Un déclic est à l’origine de l’inspiration retrouvée par Isha, à savoir son nouveau procédé d’écriture comme il nous le confie : “Une chose à changé dans mon approche. Je me suis beaucoup remis en question lorsque j’ai eu ma panne d’inspiration et j’ai depuis changé ma méthode de travail. A présent, je vais en cabine et j’écris phrase par phrase sur la prod et ça fonctionne très bien pour moi comme ça. Sur “A plat Ventre” par exemple en écoutant bien on peut percevoir des différences dans la voix du fait de cette nouvelle méthode. C’est un peu comme si j’étais un nouveau rappeur, ça m’a donné de la confiance et ça m’a amené à travailler d’autres flow. C’est ce que je dis dans “Meilleur Karaté”, on a aujourd’hui atteint un niveau où on a plus besoin de se préparer, on arrive à dérouler. C’est comme pour certains joueurs de foot brésiliens qui vont en boite avant un match et qui restent performant. Cela fait 15 ans que je rap, je ne vais pas encore travailler mes textes pendant des heures chez moi. Si je dois donner un conseil à quelqu’un qui exerce son art depuis des années, peu importe le domaine, c’est de changer de méthode de travail, ça fonctionne!”
« Artistiquement nous avons énormément de points communs, nous avons aimé le même type de rap américain. Sur le fond, on retrouve aussi bien chez lui que chez moi le même rapport au passé, à l’environnement, on se dévoile tous les deux beaucoup. Pour notre projet à venir, tous les titres ont été créés dans les même conditions: on écoute des prods ensemble, on en sélectionne et on commence à écrire chacun de notre côté. Le résultat est toujours très cohérent, cette combinaison a vraiment une forme de logique. Ce que j’aime particulièrement chez Isha c’est sa manière d’écrire qui est très juste. Tous les ingrédients et les émotions sont présents dans ses titres avec le dosage parfait. «
Au final, Isha nous délivre un album dense, consistant, avec une ambiance résolument sombre, austère, tant au niveau des instrus sélectionnées que dans les textes et les mélodies. Une ligne directrice voulue par Isha comme il nous l’explique : “Je pense que l’album a une couleur un peu sombre, avec quelques éclaircies quand même, mais je pense que j’ai réussi à faire quelque chose d’homogène. Des titres comme Balle dans la Tête est clairement un titre avec de l’espoir, Meilleur Karaté qui bien sûr est un peu plus hors propos. Je suis assez content de ne pas avoir fait trop de sons solaires , je voulais quelque chose d’assez gris ». Le titre de l’album étant une référence à la couleur de la pierre tombale de son défunt frère, il raisonne comme un hommage à sa mémoire, Isha ne cessant de mettre sa famille (son père, sa mère, son fils) au cœur de son art.

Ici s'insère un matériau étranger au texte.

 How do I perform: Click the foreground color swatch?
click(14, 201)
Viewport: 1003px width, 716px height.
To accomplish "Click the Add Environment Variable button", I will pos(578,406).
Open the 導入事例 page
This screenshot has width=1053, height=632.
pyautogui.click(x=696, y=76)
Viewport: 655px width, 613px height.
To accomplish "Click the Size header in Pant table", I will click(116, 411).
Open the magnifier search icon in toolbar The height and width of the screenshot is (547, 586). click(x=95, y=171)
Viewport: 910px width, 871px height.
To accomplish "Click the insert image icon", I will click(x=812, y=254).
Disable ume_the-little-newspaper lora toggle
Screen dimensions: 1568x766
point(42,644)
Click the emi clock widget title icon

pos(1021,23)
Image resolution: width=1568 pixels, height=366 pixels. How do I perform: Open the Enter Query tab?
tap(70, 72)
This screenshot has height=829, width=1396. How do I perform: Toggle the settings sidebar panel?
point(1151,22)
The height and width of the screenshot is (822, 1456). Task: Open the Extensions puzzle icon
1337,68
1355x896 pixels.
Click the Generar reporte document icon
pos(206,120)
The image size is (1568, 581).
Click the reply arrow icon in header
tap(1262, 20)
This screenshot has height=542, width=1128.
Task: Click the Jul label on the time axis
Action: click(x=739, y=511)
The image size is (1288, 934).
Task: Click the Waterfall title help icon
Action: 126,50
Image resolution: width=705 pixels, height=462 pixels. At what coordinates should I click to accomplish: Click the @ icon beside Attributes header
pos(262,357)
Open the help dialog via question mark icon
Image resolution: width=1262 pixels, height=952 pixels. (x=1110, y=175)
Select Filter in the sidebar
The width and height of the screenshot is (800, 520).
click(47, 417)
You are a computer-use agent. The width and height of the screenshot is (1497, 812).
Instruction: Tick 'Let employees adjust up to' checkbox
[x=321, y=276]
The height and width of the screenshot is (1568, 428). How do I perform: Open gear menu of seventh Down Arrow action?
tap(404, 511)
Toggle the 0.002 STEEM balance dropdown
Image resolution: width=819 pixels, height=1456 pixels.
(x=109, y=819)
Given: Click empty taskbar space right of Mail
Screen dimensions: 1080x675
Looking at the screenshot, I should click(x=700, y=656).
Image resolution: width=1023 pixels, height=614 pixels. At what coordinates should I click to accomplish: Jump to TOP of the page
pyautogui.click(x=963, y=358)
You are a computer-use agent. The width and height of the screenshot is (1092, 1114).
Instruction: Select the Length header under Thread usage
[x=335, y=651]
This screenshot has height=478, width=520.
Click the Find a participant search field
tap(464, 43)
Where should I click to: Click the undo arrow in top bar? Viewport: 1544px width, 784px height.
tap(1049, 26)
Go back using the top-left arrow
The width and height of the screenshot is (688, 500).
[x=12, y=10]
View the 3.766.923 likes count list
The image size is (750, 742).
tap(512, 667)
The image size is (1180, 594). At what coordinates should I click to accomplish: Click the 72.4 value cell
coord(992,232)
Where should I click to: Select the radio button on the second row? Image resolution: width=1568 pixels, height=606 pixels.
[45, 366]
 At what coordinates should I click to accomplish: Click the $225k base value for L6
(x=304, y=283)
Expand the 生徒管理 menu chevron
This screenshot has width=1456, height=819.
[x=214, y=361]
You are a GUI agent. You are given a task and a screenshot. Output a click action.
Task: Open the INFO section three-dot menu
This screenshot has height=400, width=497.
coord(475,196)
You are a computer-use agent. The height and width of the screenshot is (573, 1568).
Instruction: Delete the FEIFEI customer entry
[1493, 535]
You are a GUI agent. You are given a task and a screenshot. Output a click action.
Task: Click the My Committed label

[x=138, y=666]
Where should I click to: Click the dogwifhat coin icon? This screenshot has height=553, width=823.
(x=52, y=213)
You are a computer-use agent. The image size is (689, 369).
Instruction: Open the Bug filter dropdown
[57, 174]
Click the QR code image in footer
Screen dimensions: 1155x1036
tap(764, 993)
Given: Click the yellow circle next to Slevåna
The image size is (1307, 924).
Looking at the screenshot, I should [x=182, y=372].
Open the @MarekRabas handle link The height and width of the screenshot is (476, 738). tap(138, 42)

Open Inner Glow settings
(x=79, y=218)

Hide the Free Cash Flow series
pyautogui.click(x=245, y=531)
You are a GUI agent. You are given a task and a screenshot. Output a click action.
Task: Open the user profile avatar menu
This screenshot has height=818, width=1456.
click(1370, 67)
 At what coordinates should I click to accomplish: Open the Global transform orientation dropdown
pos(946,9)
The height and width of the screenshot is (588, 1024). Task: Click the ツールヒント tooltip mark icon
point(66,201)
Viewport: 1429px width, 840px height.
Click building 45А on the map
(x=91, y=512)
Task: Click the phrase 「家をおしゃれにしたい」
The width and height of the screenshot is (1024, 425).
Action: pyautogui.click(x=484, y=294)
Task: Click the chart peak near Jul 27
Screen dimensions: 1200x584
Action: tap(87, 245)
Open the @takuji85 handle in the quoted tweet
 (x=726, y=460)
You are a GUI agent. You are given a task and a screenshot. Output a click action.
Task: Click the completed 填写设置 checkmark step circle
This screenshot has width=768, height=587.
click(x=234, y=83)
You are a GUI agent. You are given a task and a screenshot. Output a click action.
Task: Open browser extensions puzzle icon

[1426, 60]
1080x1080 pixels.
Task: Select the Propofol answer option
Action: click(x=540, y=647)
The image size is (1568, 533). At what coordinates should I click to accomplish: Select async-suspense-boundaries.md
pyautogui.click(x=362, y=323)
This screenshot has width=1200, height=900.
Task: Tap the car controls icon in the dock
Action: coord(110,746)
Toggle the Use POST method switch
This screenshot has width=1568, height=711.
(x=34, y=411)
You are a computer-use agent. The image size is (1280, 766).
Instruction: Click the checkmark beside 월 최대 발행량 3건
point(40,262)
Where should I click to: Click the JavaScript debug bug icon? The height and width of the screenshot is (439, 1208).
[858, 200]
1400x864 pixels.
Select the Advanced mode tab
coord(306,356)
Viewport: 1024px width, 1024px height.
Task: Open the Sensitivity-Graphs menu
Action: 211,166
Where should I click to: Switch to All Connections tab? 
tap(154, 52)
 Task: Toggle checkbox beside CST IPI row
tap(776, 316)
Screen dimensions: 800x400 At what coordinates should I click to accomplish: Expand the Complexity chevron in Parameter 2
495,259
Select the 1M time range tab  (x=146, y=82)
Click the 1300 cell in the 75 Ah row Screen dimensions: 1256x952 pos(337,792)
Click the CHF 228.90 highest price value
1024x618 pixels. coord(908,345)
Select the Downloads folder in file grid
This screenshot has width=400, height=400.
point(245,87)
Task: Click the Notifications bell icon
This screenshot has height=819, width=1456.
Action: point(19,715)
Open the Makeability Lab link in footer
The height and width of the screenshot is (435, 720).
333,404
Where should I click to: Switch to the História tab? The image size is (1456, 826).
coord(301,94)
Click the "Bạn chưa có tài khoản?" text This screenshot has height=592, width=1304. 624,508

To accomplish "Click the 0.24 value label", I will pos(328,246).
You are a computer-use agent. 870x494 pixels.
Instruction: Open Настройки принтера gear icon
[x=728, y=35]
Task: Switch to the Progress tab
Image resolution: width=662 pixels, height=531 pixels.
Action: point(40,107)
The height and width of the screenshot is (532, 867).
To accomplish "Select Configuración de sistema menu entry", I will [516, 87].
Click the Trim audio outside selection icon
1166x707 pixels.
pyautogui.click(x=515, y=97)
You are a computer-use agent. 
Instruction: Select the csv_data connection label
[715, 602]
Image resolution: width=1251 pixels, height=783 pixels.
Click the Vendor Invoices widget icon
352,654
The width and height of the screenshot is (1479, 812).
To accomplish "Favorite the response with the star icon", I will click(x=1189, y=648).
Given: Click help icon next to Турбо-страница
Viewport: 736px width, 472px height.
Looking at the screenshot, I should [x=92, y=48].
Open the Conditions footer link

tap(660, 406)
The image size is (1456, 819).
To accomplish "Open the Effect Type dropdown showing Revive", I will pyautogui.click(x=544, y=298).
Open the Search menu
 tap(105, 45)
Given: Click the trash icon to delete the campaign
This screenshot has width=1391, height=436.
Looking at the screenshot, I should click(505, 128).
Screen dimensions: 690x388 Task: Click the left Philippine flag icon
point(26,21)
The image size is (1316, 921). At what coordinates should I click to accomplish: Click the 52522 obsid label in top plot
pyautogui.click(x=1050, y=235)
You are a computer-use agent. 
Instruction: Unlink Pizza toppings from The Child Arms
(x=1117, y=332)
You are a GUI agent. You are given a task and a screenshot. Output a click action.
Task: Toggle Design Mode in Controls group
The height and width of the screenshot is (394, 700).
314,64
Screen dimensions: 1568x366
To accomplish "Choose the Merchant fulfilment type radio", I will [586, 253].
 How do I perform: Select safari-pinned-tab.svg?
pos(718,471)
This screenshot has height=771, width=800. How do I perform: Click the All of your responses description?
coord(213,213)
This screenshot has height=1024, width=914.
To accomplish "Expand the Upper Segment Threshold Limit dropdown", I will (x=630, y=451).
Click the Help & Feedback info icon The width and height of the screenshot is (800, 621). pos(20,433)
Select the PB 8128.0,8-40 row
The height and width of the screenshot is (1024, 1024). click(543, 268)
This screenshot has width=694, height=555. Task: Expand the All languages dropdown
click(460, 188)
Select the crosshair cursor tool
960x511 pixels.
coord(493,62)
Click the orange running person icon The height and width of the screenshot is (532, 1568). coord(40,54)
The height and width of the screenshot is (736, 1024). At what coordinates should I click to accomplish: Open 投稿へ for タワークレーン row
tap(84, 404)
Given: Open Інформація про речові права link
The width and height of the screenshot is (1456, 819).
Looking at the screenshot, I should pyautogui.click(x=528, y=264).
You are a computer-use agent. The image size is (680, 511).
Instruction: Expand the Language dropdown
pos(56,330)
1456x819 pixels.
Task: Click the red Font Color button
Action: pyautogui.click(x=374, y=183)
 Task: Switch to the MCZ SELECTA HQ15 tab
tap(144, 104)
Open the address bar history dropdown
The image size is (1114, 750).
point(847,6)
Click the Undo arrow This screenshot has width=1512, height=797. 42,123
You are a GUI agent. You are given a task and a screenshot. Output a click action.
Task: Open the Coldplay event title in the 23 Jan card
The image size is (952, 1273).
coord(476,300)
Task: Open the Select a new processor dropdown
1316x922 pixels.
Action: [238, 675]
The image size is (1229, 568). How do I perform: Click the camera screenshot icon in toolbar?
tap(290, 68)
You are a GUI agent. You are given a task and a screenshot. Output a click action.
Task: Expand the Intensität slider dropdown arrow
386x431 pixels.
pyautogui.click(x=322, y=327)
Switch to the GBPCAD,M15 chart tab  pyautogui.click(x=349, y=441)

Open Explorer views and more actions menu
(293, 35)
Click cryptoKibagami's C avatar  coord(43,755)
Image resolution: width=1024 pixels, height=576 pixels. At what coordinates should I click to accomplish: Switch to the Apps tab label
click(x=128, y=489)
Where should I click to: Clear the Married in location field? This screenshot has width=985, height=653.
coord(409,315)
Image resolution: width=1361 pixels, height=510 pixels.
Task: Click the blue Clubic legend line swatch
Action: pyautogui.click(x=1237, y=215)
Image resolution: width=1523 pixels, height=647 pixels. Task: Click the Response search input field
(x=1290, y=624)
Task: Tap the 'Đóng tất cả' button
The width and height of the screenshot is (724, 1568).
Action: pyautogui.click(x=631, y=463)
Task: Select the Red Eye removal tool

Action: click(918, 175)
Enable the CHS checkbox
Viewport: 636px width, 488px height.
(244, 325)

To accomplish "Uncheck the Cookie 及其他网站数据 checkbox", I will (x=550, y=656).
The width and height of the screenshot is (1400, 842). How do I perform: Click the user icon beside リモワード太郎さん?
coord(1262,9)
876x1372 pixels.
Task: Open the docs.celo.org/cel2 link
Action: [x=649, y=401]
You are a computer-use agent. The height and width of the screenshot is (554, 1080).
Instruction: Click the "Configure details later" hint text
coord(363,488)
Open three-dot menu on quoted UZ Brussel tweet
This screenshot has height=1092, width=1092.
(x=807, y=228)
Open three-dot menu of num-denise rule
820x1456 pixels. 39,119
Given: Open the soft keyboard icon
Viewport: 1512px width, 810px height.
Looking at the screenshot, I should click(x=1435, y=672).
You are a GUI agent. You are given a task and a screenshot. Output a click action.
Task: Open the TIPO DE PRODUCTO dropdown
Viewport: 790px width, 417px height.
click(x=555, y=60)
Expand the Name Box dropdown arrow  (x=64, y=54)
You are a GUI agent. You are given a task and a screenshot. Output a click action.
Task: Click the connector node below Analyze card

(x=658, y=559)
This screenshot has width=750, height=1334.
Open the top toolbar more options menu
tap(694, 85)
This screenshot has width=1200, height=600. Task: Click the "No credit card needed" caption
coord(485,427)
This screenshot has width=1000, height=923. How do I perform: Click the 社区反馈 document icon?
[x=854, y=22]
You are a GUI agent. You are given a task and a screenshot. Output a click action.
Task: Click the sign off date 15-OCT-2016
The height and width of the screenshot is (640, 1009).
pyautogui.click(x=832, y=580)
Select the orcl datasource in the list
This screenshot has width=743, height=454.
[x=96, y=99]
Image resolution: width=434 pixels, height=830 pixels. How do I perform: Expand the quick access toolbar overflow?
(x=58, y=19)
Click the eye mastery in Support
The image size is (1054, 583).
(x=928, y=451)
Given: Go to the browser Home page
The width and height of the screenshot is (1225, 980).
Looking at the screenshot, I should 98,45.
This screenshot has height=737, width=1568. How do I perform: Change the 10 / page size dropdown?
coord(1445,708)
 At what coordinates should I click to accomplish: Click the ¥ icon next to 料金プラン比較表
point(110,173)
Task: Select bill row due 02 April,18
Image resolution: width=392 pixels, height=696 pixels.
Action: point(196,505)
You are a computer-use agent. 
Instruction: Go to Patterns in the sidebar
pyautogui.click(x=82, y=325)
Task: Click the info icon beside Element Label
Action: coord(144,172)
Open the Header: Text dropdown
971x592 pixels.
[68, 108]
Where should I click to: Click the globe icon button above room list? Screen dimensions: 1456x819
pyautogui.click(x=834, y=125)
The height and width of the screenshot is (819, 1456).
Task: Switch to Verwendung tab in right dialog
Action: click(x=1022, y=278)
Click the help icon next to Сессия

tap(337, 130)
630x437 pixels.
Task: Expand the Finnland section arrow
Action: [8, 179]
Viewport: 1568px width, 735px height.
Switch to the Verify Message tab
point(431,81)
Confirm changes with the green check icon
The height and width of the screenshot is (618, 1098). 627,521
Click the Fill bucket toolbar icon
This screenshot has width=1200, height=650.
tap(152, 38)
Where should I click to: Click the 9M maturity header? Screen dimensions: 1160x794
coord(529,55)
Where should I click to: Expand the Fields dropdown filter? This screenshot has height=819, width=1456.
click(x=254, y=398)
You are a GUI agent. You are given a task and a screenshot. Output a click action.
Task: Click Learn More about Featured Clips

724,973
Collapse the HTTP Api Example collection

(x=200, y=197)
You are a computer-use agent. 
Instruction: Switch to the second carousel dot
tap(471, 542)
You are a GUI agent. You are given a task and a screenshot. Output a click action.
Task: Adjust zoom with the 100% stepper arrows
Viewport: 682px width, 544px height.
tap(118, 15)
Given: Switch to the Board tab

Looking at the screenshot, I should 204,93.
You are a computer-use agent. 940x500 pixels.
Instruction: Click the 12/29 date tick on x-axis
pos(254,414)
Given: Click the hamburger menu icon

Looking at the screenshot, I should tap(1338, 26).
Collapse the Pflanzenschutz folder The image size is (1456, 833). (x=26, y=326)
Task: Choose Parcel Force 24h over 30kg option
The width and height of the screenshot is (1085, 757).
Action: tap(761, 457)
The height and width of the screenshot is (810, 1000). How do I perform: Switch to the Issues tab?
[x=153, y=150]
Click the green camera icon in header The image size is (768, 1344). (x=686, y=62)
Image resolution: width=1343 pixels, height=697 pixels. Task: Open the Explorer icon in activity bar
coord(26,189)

Isha n’en oublie pas pour autant les mélodies qu’il avait commencé à expérimenter au moment des LVA. A l’époque déjà, Isha nous avouait vouloir trouver un équilibre entre rap et chant, aujourd’hui avec Labrador Bleu, l’artiste semble satisfait du résultat : “Dans « Modou » et « Balle dans la Tête », je trouve que j’ai bien trouvé l’équilibre. C’était un gros challenge pour moi et je pense que depuis « Magma » j’ai enfin saisi le truc et le résultat est aujourd’hui satisfaisant.“
Une fois encore, Isha se dévoile sans pudeur, l’introspection étant une de ses marques de fabrique. Pour autant, l’artiste semble vouloir parler de lui différemment. Exit donc son passé et les travers qu’il a traversé pour un angle d’écriture différent : “J’en ai dit tellement sur moi, je veux conserver cet aspect d’avoir une musique très personnelle mais dans cet album, je parle moins de moi et mon parcours mais plus de moi et ma vision des choses. Je voulais me renouveler dans la démarche.”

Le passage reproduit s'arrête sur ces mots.